Hope you had a good Darwin day. The thing I keep coming back to about Darwin is this. The guy was training to be a clergyman, but dumped it when it became clear that the facts ran counter to his beliefs. I gotta respect that. That’s tough to do.

But if you think that’s tough, here’s an act for you. This Mormon biologist can give a talk about evolution while making a sculpture of Charles Darwin. And all without his head asploding from cognitive dissonance. Let’s have a listen as he talks about his mentor, Clayton White.

“He became an important example to me of a first-rate scientist and a faithful member of The Church of Jesus Christ of Latter-day Saints.”

Now Fairbanks believes with most biologists that evolution is the unifying theory in the field. And he is the same kind of mentor as White was to new generations of Mormon would-be scientists, helping them understand the importance of evolution without losing their faith.

Okay, full marks for accepting evolution. He’s not a dishonest idiot. But let me ask: what’s wrong with losing your faith? It hurts for a bit, sure, but then you’re free to accept reality without having to twist your brain into knots trying to make the facts fit your religious preconceptions. What’s so great about being able to do that? Shouldn’t a scientist be able to take the hit and accept reality directly? Particularly when his Mormon religion is strewn with beliefs that are explicitly refuted by evidence. (E.g. Book of Abraham, Book of Mormon, Old Testament creationism, and on and on.)

I hold to the view that science and religion conflict, and can’t be reconciled. Other people disagree, but it doesn’t help their case that some scientists go to church. That just means that people can wall off part of their brain from scientific examination. Like Jerry Coyne says in his wonderful article for the Edge:

True, there are religious scientists and Darwinian churchgoers. But this does not mean that faith and science are compatible, except in the trivial sense that both attitudes can be simultaneously embraced by a single human mind. (It is like saying that marriage and adultery are compatible because some married people are adulterers.)

I’m not even saying that Dr Fairbanks can’t do good work in biology and still hold religious beliefs. You just can’t do both at the same time. Even he admits this.

“We are obligated to examine experimental data and interpret it in an objective way, without allowing nonscientific beliefs to influence our interpretations,” Fairbanks says.

Great advice — but why shouldn’t religious beliefs therefore be discarded? They’re non-scientific. Why should he get to have it both ways when it comes to religion?

He continues:

But that is no reason to reject God or Mormon scriptures, which, he says, explain why God created the world, not how.

An old canard. Science explains how, religion explains why. Except that religion doesn’t explain why.
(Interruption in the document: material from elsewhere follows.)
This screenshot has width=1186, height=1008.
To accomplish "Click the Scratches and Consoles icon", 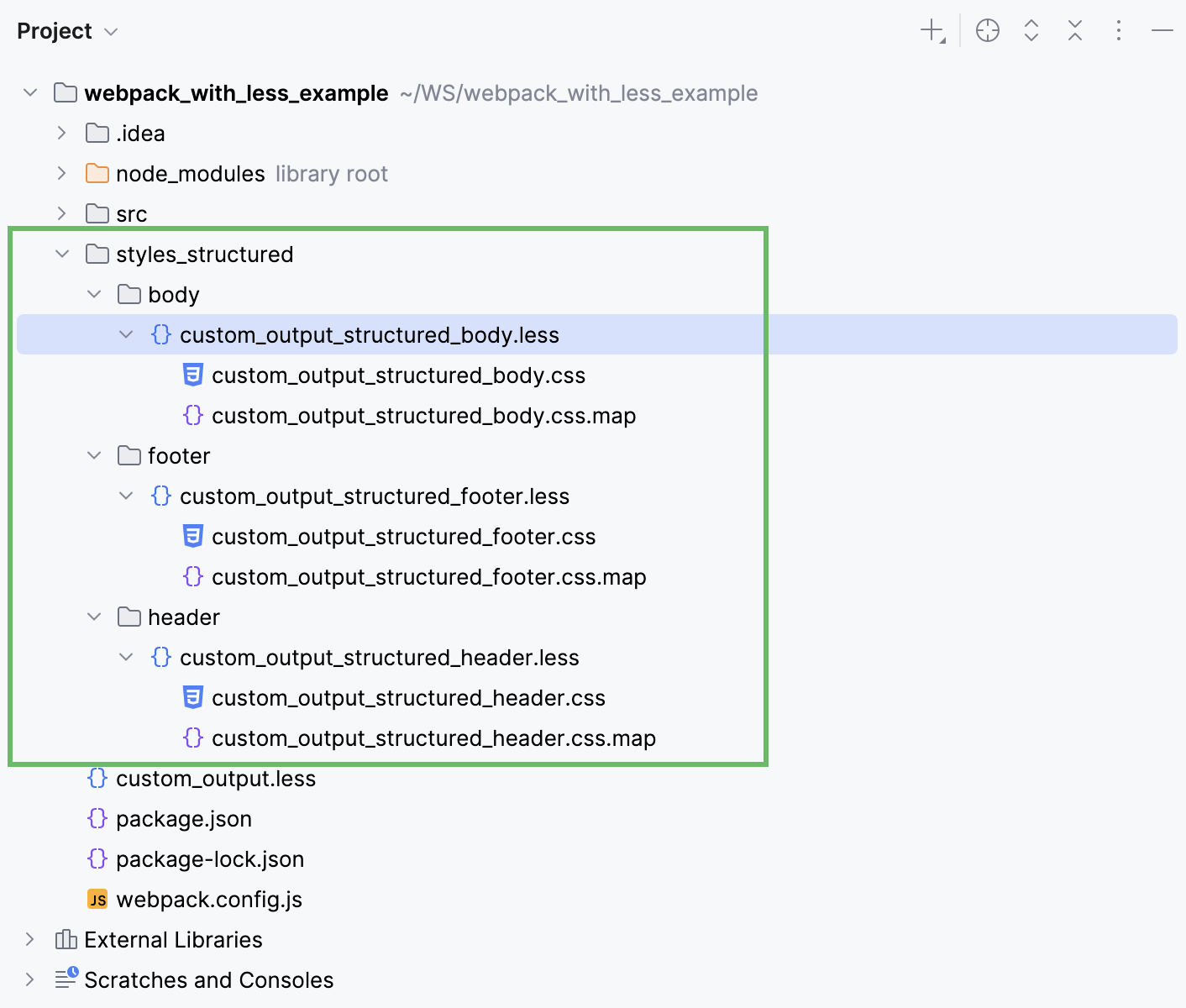I will click(66, 979).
It just gives you fluffy stories that you have to maintain faith in without being able to verify them.

I used to really look up to liberal Mormon thinkers who struggled to merge facts with fables, grappled with the difficulty of such an endeavour, and copped nothing but abuse from ignorant iron-rod believers. Now I think it’s the saddest thing I can think of, like someone who’s so close to understanding, but stopping themselves from taking the final liberating step. I actually think I’d rather talk to someone who argues that science is wrong and religion is right. At least then I’d be talking to someone for whom the truth matters.